Records of word and element locations:

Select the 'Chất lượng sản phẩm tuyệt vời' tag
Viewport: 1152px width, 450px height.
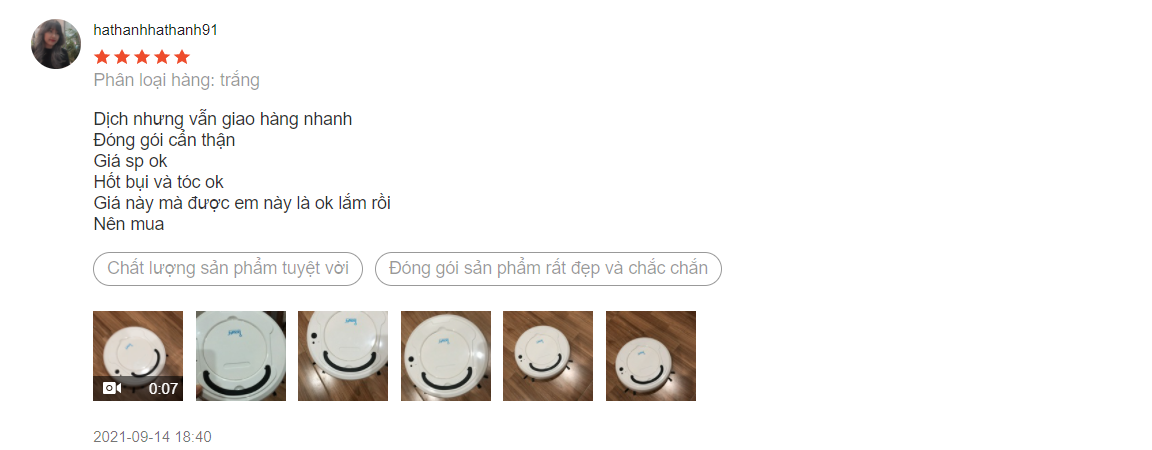coord(228,268)
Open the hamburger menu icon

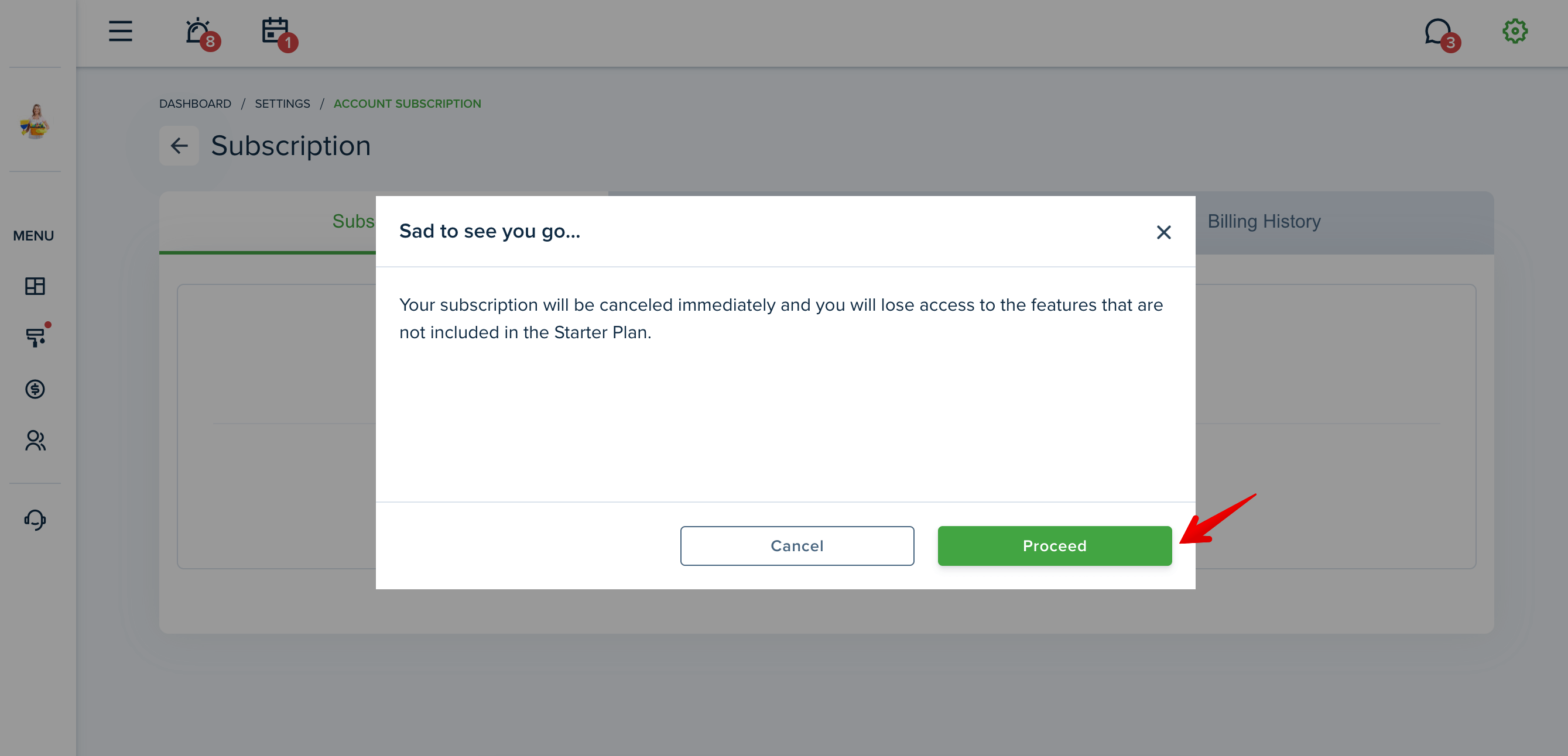121,31
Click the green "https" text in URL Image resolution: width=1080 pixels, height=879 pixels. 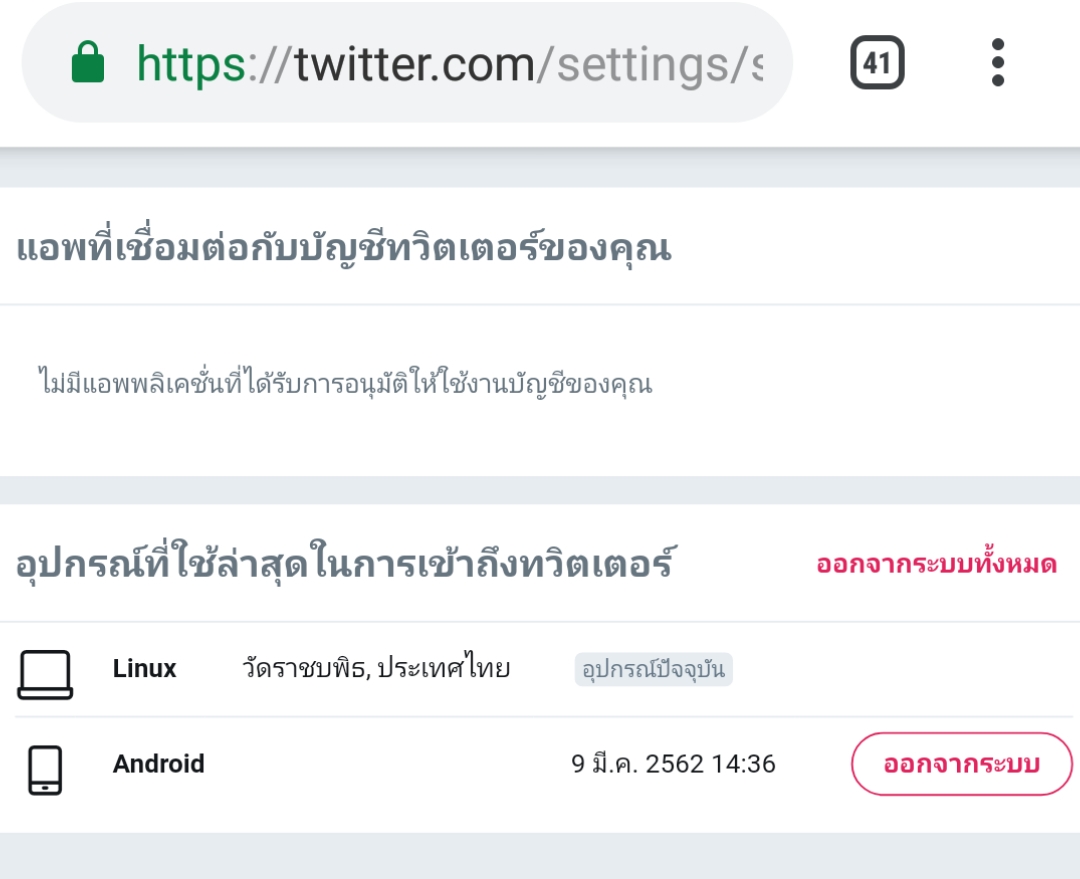pos(191,64)

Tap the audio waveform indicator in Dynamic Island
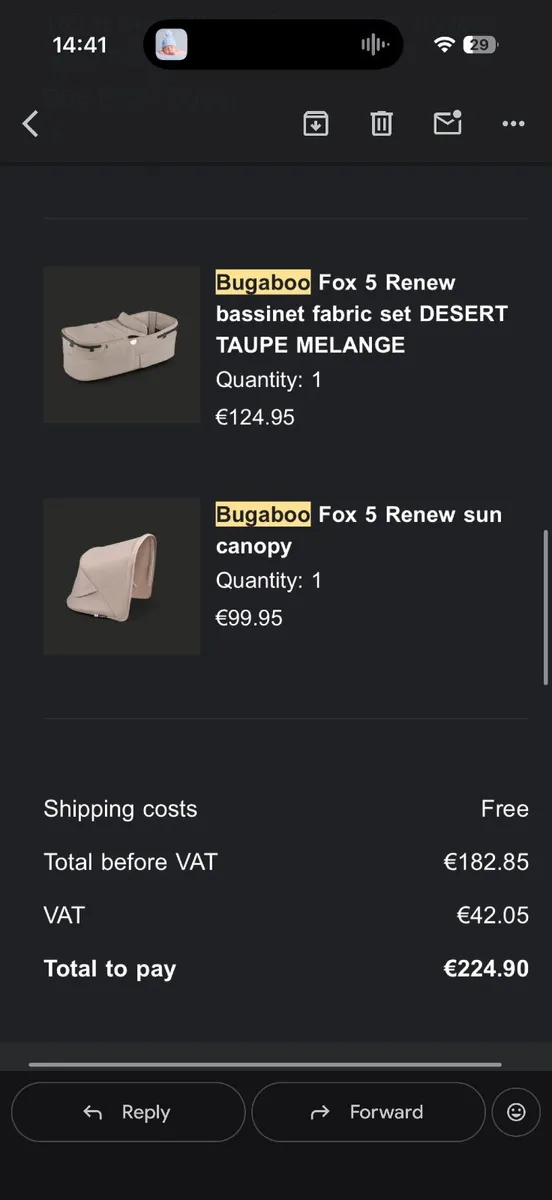[374, 45]
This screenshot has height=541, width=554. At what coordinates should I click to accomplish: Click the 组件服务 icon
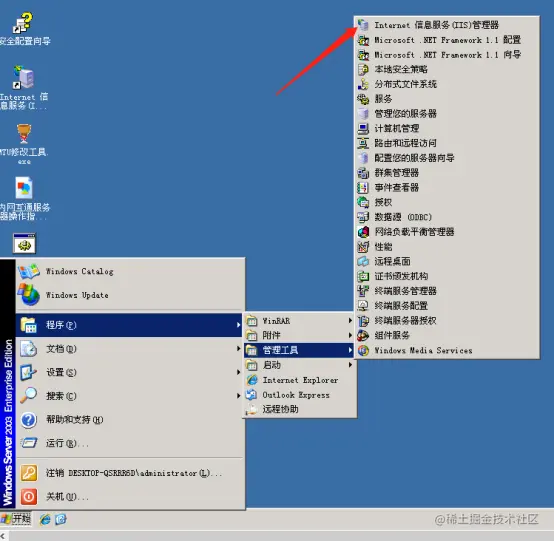click(363, 335)
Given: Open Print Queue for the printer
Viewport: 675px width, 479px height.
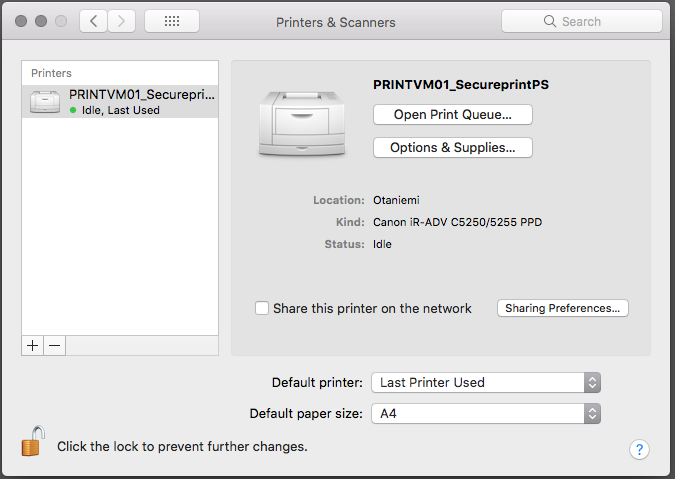Looking at the screenshot, I should (x=452, y=115).
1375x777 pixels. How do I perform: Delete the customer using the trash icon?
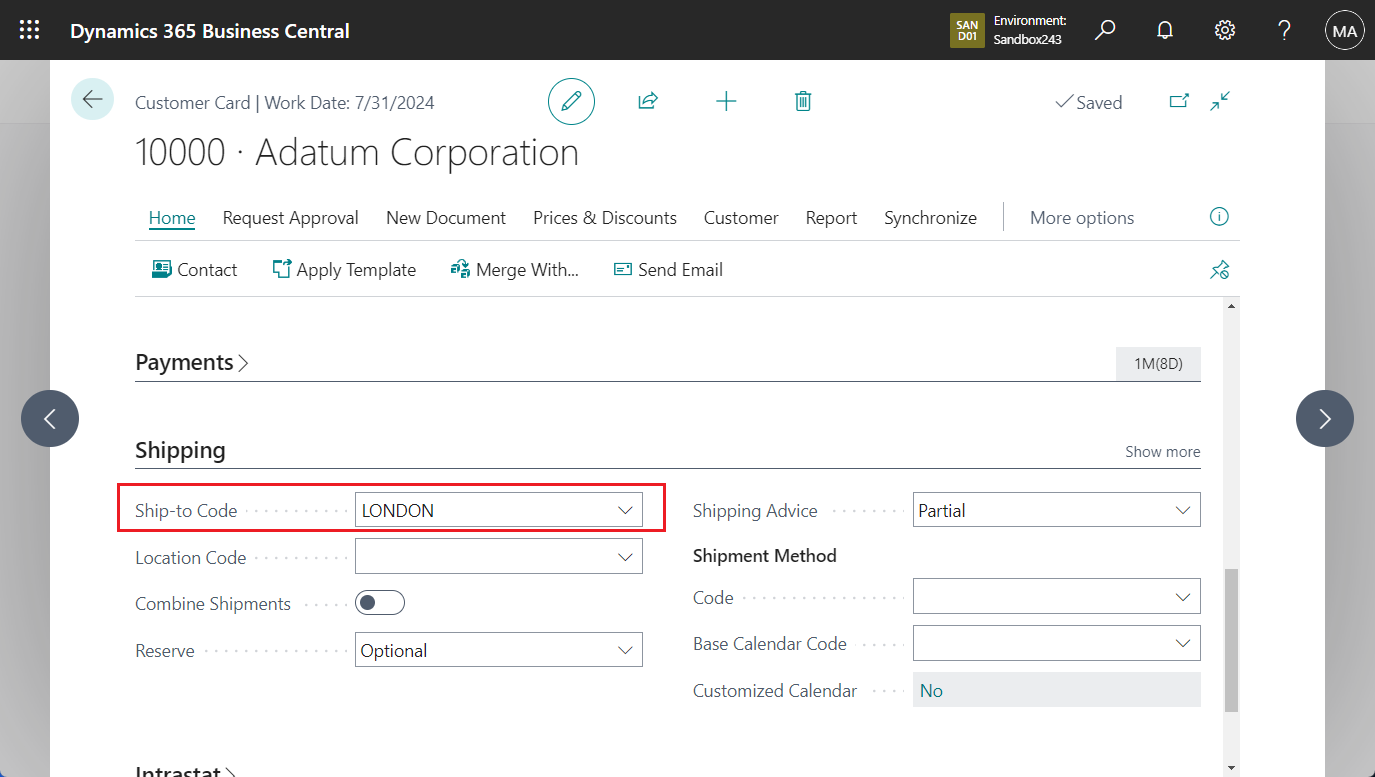click(802, 101)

### What is needed
Lay out the lines of the records as a Markdown table with the columns No. and Line. Begin at the line that contains "This screenshot has", continue through the end of the records, skip blank lines, and leave the pictures out.

### Response to this exercise
| No. | Line |
|---|---|
| 1 | This screenshot has height=541, width=554. At what coordinates should I click to accomplish: Click the 组件服务 icon |
| 2 | click(363, 335) |
| 3 | Given: Open Print Queue for the printer |
| 4 | Viewport: 675px width, 479px height. |
| 5 | Looking at the screenshot, I should (x=452, y=115). |
| 6 | 1375x777 pixels. How do I perform: Delete the customer using the trash icon? |
| 7 | click(802, 101) |